** Opening Source records block **
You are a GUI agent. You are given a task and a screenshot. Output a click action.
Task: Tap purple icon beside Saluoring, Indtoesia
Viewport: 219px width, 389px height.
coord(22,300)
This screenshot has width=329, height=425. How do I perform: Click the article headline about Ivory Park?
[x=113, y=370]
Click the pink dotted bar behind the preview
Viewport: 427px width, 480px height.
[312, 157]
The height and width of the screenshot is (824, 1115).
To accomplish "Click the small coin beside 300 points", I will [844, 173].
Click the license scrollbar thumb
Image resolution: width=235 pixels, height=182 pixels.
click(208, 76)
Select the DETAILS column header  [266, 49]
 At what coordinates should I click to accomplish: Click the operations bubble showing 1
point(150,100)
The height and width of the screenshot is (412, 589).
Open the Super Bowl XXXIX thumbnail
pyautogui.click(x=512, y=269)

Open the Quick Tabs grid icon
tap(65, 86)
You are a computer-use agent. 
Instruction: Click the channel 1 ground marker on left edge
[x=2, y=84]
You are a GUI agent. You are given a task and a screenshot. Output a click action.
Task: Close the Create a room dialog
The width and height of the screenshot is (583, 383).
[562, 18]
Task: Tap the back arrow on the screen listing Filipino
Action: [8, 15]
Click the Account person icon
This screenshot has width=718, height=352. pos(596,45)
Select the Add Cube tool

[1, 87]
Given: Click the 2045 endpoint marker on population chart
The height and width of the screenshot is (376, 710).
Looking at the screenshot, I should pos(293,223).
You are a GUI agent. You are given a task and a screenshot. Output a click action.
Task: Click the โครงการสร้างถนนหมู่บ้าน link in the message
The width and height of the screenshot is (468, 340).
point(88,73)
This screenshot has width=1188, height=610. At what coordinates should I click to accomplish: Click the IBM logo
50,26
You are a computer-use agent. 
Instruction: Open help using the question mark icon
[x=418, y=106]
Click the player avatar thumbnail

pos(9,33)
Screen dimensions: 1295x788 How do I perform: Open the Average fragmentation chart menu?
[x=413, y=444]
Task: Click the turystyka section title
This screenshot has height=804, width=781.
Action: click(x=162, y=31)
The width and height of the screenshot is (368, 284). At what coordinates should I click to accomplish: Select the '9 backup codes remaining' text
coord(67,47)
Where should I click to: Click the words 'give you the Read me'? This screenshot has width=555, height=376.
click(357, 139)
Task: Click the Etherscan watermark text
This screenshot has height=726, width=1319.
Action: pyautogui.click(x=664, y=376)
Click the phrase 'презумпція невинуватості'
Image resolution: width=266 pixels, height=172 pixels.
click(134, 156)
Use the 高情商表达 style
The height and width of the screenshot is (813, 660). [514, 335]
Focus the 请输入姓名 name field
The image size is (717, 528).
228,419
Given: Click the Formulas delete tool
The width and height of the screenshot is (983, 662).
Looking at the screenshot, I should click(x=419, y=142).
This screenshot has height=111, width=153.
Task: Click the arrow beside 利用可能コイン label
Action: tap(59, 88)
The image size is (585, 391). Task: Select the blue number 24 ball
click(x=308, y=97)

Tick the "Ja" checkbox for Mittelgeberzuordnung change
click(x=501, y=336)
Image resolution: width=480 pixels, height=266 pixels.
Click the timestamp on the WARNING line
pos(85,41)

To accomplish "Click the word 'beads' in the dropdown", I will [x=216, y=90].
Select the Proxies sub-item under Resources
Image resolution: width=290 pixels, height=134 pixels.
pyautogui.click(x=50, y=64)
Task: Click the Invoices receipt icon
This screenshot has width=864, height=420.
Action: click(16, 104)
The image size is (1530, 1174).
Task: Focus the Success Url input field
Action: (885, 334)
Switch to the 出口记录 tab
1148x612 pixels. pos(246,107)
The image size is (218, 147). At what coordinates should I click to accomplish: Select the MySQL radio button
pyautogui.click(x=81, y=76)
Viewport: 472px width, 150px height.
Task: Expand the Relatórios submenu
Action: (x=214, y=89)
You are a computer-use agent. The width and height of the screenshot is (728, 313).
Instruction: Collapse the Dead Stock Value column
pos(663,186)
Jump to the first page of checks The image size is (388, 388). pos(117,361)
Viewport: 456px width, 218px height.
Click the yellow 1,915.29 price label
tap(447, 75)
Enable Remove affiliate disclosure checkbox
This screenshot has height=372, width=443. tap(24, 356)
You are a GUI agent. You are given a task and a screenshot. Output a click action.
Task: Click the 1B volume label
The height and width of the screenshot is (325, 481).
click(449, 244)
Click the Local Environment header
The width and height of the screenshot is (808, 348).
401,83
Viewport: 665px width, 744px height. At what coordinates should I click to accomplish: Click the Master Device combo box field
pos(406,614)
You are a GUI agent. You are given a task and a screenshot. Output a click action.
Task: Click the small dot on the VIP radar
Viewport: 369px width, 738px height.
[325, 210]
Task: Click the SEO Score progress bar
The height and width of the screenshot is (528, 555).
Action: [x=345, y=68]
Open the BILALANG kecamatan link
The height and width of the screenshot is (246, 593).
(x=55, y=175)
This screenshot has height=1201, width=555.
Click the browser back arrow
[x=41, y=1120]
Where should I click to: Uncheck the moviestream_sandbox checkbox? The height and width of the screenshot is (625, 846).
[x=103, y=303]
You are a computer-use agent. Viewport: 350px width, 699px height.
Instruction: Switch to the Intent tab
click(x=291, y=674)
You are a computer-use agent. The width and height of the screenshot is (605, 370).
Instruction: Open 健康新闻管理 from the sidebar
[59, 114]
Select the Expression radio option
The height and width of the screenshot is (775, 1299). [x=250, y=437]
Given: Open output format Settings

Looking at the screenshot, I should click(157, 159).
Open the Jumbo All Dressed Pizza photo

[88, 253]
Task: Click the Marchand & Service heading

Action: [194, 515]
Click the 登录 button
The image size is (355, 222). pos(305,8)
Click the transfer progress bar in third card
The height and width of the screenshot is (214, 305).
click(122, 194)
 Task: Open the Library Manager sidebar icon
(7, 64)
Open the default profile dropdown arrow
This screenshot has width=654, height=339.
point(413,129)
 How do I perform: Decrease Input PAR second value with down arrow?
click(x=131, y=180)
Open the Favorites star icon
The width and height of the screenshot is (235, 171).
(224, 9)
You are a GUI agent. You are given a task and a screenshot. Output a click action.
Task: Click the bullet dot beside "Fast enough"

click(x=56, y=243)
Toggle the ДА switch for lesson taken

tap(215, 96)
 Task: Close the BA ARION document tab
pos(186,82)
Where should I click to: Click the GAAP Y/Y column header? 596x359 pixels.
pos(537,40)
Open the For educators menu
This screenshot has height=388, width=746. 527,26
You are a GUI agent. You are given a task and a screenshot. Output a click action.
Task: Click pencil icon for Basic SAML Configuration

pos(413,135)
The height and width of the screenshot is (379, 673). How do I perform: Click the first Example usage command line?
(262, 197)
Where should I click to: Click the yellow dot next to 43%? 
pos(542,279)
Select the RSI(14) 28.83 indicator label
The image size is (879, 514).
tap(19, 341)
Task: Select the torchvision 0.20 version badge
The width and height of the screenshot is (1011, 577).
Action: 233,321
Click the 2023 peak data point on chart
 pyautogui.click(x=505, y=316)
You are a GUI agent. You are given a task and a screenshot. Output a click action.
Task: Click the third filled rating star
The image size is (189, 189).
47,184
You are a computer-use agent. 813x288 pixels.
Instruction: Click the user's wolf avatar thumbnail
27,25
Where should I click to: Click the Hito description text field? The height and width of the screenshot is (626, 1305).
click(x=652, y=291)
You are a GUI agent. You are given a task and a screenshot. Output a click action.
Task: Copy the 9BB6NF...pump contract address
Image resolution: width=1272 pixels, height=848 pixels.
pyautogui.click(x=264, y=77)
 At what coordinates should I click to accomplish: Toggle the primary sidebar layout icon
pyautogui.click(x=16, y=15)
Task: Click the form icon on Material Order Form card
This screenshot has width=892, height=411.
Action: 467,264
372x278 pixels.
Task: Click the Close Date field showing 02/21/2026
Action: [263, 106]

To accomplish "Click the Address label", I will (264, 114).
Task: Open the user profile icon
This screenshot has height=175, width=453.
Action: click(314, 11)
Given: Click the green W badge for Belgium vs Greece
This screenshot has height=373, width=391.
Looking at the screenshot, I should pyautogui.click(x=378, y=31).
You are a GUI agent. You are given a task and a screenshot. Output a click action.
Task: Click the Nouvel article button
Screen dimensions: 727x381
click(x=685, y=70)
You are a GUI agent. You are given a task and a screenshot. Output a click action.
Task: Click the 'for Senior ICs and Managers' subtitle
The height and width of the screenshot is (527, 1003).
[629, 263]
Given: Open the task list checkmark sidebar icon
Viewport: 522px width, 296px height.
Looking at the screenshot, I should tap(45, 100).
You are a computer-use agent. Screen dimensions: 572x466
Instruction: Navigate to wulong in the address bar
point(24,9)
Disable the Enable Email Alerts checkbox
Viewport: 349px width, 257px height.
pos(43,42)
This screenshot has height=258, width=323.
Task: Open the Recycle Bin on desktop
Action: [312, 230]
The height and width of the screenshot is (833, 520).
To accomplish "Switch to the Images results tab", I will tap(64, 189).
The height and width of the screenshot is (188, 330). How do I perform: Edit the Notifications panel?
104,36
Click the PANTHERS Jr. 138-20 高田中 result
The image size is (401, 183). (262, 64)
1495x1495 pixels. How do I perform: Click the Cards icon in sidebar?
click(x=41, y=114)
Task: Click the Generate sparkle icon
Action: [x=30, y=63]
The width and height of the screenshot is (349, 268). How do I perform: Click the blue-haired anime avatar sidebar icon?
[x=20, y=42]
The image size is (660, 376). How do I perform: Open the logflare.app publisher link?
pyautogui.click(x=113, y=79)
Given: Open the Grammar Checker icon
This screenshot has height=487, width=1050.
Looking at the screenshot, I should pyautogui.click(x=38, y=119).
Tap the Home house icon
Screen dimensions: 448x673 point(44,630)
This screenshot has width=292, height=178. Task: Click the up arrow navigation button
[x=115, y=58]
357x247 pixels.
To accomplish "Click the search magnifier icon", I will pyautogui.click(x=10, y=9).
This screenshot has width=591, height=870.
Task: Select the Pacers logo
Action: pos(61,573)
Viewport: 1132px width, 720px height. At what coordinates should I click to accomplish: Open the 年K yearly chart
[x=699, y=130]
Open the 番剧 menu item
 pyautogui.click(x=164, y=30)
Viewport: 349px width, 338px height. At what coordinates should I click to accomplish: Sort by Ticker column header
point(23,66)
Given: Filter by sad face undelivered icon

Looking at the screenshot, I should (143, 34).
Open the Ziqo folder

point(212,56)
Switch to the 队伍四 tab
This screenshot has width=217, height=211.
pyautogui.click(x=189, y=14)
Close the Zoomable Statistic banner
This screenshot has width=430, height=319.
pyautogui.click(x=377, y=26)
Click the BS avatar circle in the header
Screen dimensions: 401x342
** Closing Source records block **
**Work task**: Copy all the lines from the data above that hold the word "computer".

**Answer to this task**:
You are a computer-use agent. 
You are a computer-use agent. 
You are a computer-use agent. The width and height of the screenshot is (728, 313).
You are a computer-use agent. Viewport: 350px width, 699px height.
You are a computer-use agent. The width and height of the screenshot is (605, 370).
You are a computer-use agent. 813x288 pixels.
You are a computer-use agent. Screen dimensions: 572x466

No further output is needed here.